Huir

Dos semanas sin televisión, radio o internet, dos semanas en que las preocupaciones eran cercanas y tangibles, dos semanas en que he llegado a la conclusión de que sólo cabe esconderse y desaparecer para sobrevivir. Si no hay solución, como parece, si en este partido siempre ganan los mismos, si no hay esperanzas de salvación colectiva, sólo queda escapar y bajarse del tren que enfila el desastre. Fuera del mundo, fuera del siglo.

A toda velocidad

Estoy conduciendo por una nueva autovía al volante de un modesto utilitario, la velocidad punta es de 90 km/h, podría ir a más velocidad, claro, a riesgo de que las bielas salgan volando por el costado. Me adelantan todos y llega un momento que me noto molesto, un poco enfadado por ir tan lento. Y empiezo a pensar en lo absurdo de la situación, ¿cuanto antes llegaría si fuese a 120? dos, tres minutos como máximo.  Mundo de locos, bajo la ventanilla y dejo que el aire cálido me dé en la cara.

Rocinante

Hace unos cuantos años, cuando los descuentos para jóvenes me eran aplicables, andaba en bicicleta. Nunca de manera competitiva, pero sí con la frecuencia justa para decir que estaba en buena condición física. Los años, los kilos, las obligaciones me fueron apartando poco a poco de la bicicleta, que por su parte empezó a criar polvo en un trastero.

Hace unos días, sin motivo aparente, he vuelto a subirme sobre el viejo hierro. Digo viejo porque al ver los artefactos que ahora se ven por la calle, mi Gary Fisher parece de otro planeta (en realidad es del siglo pasado). He vuelto a sentir el dolor de piernas, el sudor por la cara, la fatiga, pero también el viento en la cara, el vértigo de las bajadas, el premio de coronar con esfuerzo cualquier subida. Para mí, que rara vez salgo en grupo, la bicicleta es una actividad solitaria e introspectiva, que a medida que fatiga las piernas aclara la mente. También la libertad de no depender de gasolineras, la calma de ver el mundo a otra velocidad, el esfuerzo recompensado, la capacidad de superación …

Tiempo perdido

Pienso en las veces que me he dormido ante el televisor mirando sin ver, pienso en las veces que he pasado la noche en vela peleando con fantasmas imaginarios, pienso en las veces que he malgastado palabras con gentes con las que no quería hablar, pienso en las veces en que encerrado en una oficina he deseado no estar. En lugar de haber estado bebiendo, durmiendo, leyendo, hablando, andando, comiendo, follando, verbos todos ellos sinónimos de vivir.  Pienso en el tiempo perdido. Ese material intangible más escaso y precioso que el oro o el petróleo. Pienso en aquel viejo chiste en que una pareja está comiendo en un restaurante. Que comida más mala, dice uno de ellos. Y que raciones más pequeñas, contesta el otro.

Felicidad

– Tienes que venir conmigo este verano – me dijo –  ya verás, en el sur la vida es diferente, la luz es diferente, la gente es diferente. Ven al sur conmigo, allí se está un poquito más cerca de la felicidad.
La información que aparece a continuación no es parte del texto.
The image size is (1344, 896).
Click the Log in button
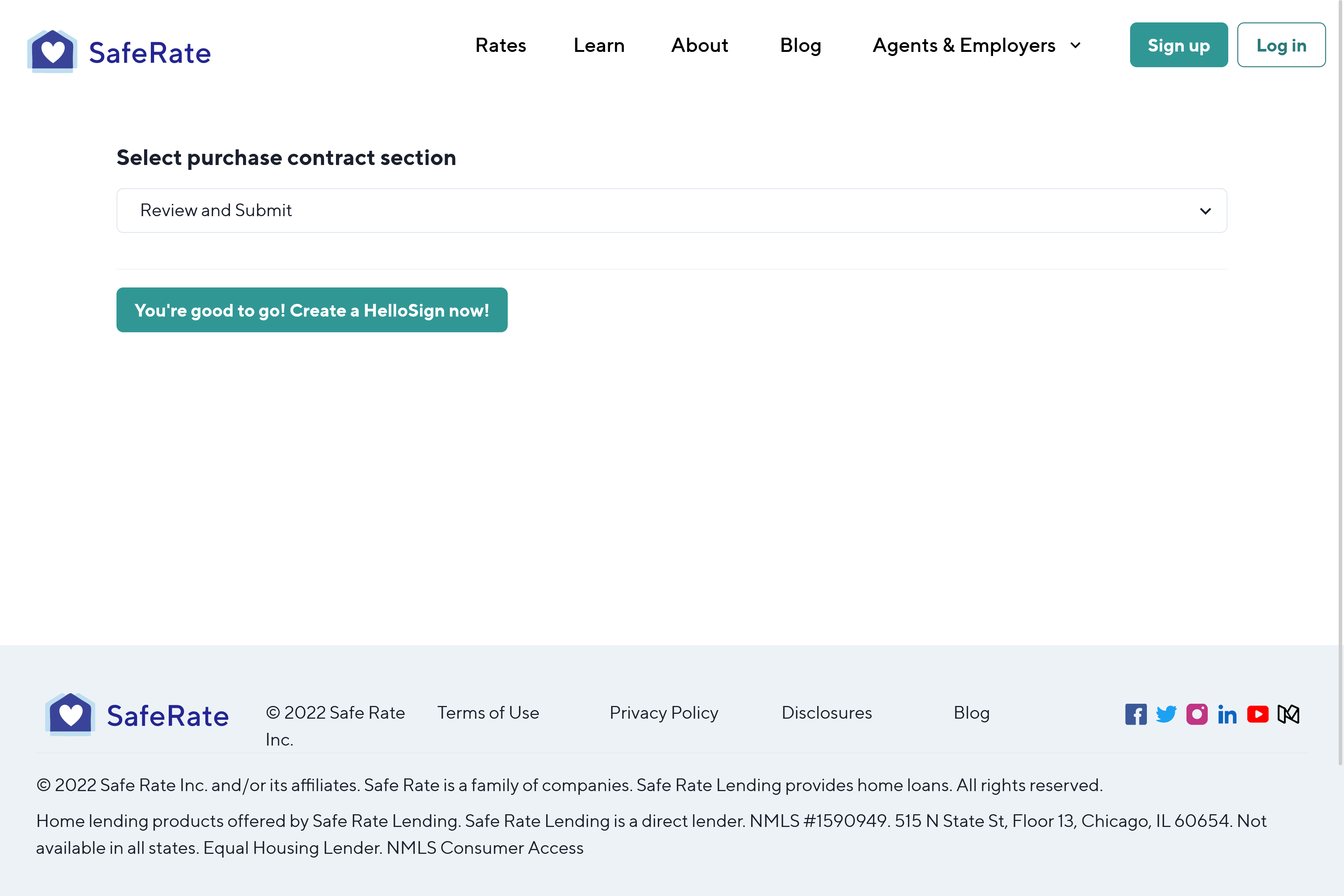tap(1281, 45)
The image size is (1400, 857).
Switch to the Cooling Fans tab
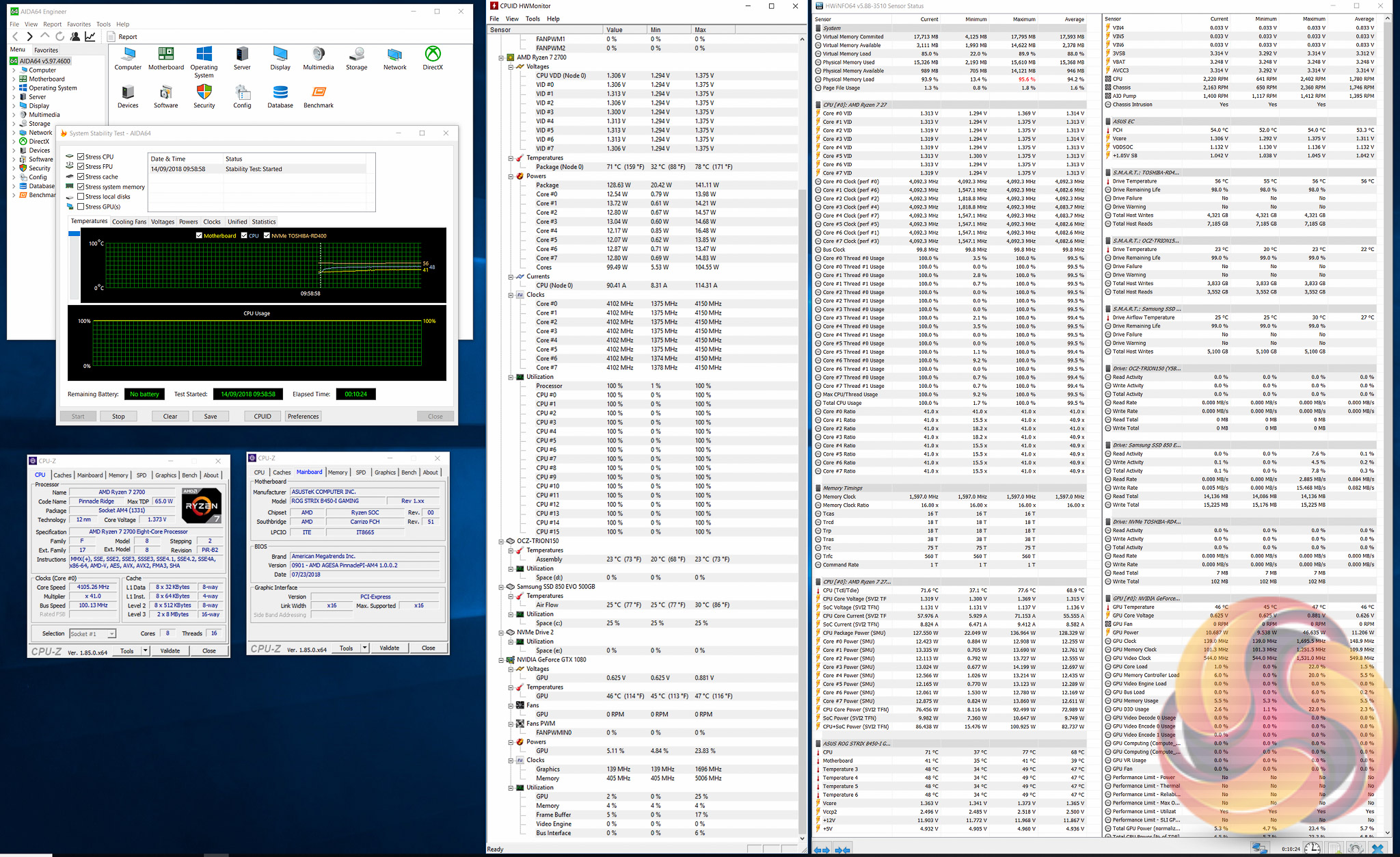(129, 222)
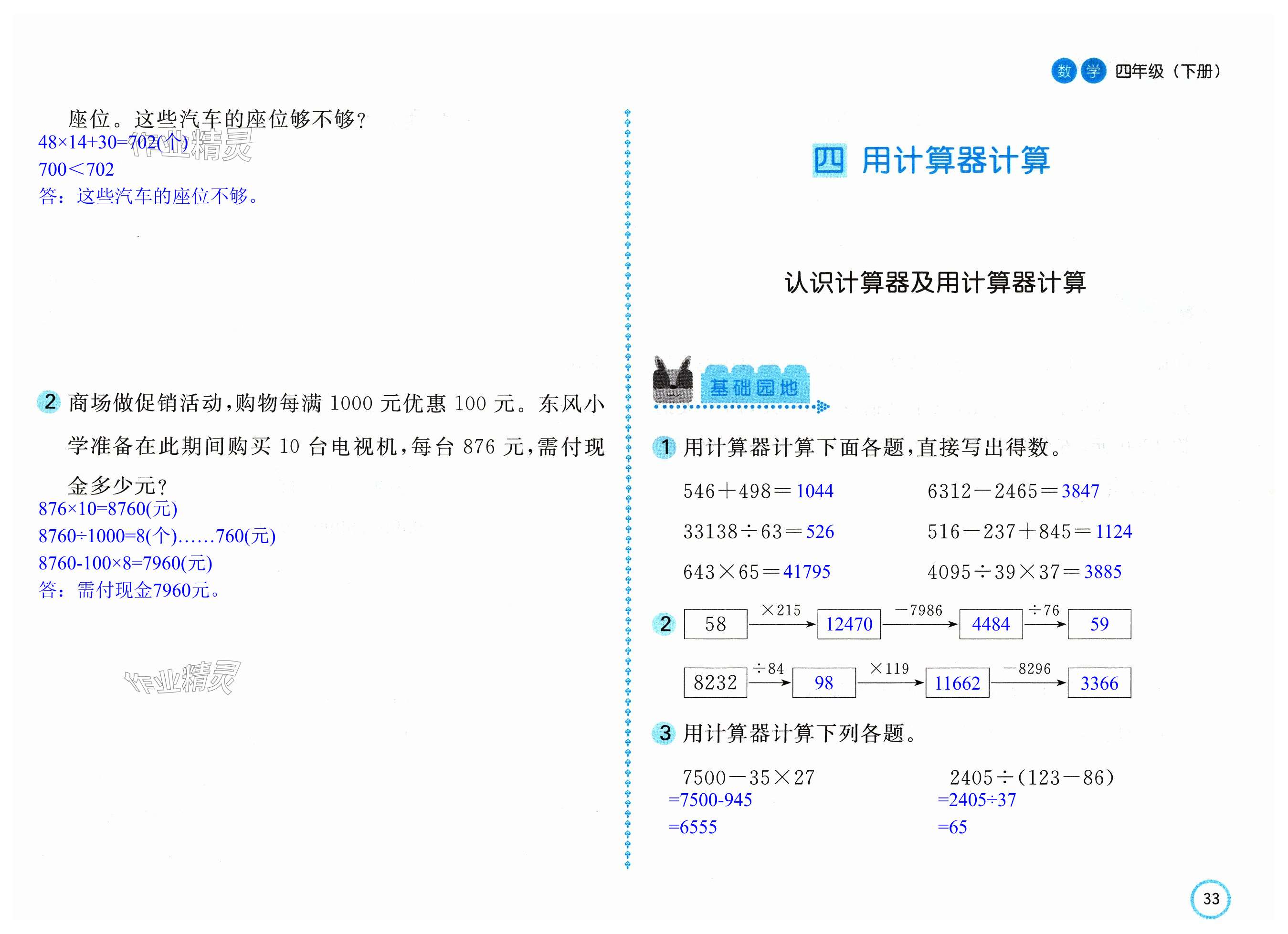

– La felicidad, dije riéndome, es un espejismo, una utopía.

– Al contrario, todos los días se toca durante al menos un momento.

– ¿Y el resto del tiempo? ¿Acaso ese momento justifica las veintitrés horas, cincuenta y nueve minutos restantes?

– No lo entiendes, pero ya verás, allí lo entenderás.

Finalmente acepté la invitación. Una madrugada de junio subimos en su coche y enfilamos la carretera en dirección sur. Amanecía sobre la inacabable estepa castellana cuando una gran sonrisa iluminó su rostro.

– Ya verás, en el sur la vida es diferente, la luz es diferente, la gente es diferente. Ven al sur conmigo, allí se está un poquito más cerca de la felicidad.

– La felicidad, dije riéndome, es un espejismo, una utopía.

– Al contrario, todos los días se toca durante un momento.

– ¿Y el resto del tiempo? ¿Acaso ese momento justifica las veintitrés horas, cincuenta y nueve minutos restantes?

– No lo entiendes, ni nunca lo entenderás. Es mejor que te bajes del coche.

Al principio y al final

Al principio, las primeras veces, lo más importante no es tener razón, es cerrar la herida, evitar cuanto antes el dolor, incluso pidiendo perdón sin sentirlo ni merecerlo. Más adelante lo principal es saber quien es poseedor de la verdad, la brecha durará más tiempo abierta, pero no importa, lo que cuenta es ganar, tener razón, lograr demostrar que el error es del otro. Finalmente llega un momento en que ninguna de las dos cosas es importante, más que nada porque ya no importa a ninguna de los dos.